The migrants had been smuggled into the United States and were being held hostage until family members paid off their debts, authorities said.
They had been held for more than a month and had been prevented from leaving by a deadbolt on an upstairs door and bars on the bedroom windows.
“These smugglers are not do-gooders,” said Virginia Kice, a spokeswoman for U.S. Immigration and Customs Enforcement. “They are in this for one reason and one reason only, and that’s the money.”
Migrants told federal agents that the journeys from their countries cost as much as $10,000. The migrants said that they were fed only once a day, that they were crammed into two bedrooms and that the guards threatened them repeatedly with a machete.
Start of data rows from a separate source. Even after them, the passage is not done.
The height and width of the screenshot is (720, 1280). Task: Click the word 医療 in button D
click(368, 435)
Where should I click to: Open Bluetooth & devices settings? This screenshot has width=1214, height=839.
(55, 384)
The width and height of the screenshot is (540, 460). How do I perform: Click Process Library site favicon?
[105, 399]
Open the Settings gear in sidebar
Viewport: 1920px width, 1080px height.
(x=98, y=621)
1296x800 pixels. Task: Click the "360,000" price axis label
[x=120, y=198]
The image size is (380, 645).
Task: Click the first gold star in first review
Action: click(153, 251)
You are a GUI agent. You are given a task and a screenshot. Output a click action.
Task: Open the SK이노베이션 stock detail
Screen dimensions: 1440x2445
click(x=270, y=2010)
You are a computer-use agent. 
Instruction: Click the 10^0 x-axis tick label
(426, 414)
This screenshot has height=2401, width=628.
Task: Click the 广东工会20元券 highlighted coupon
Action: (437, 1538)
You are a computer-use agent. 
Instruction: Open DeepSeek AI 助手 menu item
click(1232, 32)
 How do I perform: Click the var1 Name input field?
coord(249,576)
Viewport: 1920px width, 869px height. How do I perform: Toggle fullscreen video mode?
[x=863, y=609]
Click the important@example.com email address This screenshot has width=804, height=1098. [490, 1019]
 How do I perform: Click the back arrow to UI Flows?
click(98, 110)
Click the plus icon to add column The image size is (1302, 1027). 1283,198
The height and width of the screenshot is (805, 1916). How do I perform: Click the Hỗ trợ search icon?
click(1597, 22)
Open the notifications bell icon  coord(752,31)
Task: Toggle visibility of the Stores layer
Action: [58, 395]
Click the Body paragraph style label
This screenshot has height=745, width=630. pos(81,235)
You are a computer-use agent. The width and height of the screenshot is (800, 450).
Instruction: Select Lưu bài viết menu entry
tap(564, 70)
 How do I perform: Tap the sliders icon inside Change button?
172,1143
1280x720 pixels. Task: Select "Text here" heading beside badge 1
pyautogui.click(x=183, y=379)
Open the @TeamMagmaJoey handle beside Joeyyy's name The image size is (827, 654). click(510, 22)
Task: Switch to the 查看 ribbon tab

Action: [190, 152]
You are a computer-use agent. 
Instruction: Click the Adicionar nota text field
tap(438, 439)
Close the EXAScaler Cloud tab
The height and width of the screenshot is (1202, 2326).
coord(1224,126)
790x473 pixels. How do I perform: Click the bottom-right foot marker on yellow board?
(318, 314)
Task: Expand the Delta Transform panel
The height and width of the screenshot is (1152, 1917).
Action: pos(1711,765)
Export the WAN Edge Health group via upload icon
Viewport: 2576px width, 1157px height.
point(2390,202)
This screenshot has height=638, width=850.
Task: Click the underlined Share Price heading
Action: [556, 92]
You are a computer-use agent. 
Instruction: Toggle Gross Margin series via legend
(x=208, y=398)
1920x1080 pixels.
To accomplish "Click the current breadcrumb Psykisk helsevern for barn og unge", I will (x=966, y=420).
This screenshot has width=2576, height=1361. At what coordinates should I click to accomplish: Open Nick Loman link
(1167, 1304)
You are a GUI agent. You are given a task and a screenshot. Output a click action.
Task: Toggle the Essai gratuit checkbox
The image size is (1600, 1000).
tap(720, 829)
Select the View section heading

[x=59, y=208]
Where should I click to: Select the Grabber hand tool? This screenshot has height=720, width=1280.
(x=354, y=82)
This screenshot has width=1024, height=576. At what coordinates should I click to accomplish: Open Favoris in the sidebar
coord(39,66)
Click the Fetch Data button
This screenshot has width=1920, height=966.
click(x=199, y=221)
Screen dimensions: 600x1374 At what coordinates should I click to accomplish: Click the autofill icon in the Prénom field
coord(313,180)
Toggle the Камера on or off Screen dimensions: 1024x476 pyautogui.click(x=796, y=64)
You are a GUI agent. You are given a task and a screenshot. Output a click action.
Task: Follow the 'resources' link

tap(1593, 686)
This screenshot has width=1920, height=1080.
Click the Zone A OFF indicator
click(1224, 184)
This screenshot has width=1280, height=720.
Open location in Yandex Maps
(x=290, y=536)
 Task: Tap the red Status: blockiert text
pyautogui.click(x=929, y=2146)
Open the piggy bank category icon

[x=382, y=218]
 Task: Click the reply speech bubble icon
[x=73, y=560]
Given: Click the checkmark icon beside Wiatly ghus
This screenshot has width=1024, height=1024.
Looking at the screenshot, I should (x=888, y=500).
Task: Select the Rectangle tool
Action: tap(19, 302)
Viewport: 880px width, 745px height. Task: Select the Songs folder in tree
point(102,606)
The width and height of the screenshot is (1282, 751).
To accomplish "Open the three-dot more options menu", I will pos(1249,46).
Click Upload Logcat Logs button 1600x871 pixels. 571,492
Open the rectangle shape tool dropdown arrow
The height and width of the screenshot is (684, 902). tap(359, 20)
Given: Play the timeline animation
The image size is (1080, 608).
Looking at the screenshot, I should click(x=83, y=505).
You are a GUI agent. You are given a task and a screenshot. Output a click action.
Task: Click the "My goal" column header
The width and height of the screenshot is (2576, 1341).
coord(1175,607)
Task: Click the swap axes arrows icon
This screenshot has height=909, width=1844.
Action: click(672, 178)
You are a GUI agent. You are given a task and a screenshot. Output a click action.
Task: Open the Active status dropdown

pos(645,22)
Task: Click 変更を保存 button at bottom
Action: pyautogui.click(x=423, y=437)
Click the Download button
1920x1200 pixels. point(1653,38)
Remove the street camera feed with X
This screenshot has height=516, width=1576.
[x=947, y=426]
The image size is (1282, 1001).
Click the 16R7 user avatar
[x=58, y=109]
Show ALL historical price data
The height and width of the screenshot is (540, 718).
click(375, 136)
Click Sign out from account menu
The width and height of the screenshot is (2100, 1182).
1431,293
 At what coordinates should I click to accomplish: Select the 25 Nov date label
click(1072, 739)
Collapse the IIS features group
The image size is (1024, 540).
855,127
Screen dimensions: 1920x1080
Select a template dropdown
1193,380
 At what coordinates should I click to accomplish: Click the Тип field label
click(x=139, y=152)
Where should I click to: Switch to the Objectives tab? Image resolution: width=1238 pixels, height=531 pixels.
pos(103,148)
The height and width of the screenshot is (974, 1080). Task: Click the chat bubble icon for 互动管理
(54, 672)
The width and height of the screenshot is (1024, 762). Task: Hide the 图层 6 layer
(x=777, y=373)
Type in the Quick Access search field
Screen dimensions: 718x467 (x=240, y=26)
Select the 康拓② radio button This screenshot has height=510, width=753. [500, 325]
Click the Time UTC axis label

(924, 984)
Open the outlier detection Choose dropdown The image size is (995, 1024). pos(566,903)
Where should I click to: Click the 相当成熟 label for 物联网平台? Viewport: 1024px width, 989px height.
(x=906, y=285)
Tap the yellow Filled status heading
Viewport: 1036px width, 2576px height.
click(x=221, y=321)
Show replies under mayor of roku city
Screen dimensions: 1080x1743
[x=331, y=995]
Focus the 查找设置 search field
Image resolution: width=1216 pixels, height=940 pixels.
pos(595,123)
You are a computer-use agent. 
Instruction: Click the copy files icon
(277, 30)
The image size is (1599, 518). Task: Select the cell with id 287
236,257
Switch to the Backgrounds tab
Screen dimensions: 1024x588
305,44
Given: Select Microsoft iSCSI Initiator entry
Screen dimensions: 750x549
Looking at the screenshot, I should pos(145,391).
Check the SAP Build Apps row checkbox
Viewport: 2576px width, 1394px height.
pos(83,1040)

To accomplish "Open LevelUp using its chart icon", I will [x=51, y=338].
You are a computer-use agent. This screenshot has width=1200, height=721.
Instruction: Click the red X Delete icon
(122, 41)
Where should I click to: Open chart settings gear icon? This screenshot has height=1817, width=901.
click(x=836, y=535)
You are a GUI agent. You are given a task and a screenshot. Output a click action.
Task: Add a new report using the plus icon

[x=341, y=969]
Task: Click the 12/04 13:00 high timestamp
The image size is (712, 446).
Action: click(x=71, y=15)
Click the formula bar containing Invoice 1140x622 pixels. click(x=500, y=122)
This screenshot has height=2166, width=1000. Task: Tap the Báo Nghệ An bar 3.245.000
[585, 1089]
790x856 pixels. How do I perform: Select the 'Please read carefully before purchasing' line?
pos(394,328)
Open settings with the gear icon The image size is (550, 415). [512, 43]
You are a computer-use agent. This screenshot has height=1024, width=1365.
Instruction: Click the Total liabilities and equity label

The Brockton Avenue house, which was decorated with Christmas lights, was discovered Wednesday after agents received a tip from a friend of one of the migrants.
The friend told authorities that he had sent $5,000 via wire transfer, but that the smugglers were demanding an additional $5,000.
Among those detained were 15 migrants from Guatemala, seven from Ecuador and three from El Salvador.
Authorities are interviewing the detainees and determining which to designate as material witnesses.
Those migrants will be allowed to stay in the United States temporarily to help with the prosecution. The others will be placed in deportation proceedings.
Agents seized accounting ledgers at the house and are continuing the investigation. Kice said that the two Guatemalan men -- Rodolfo Miguel Alvares-Mendoza, 20, and Carlos Andres-Antonio, 19, -- were the “enforcers,” but that probably others were running the smuggling operation.
“We want to do everything we can to identify people further up in the organization,” she said.
Christian Ramirez, San Diego director of the American Friends Service Committee, said smuggling drop houses are becoming a common occurrence along the border and in Southern California.
“We are seeing more violent smugglers operating on the border,” Ramirez said, “running these kind of safe houses where people are essentially kidnapped and held ransom.”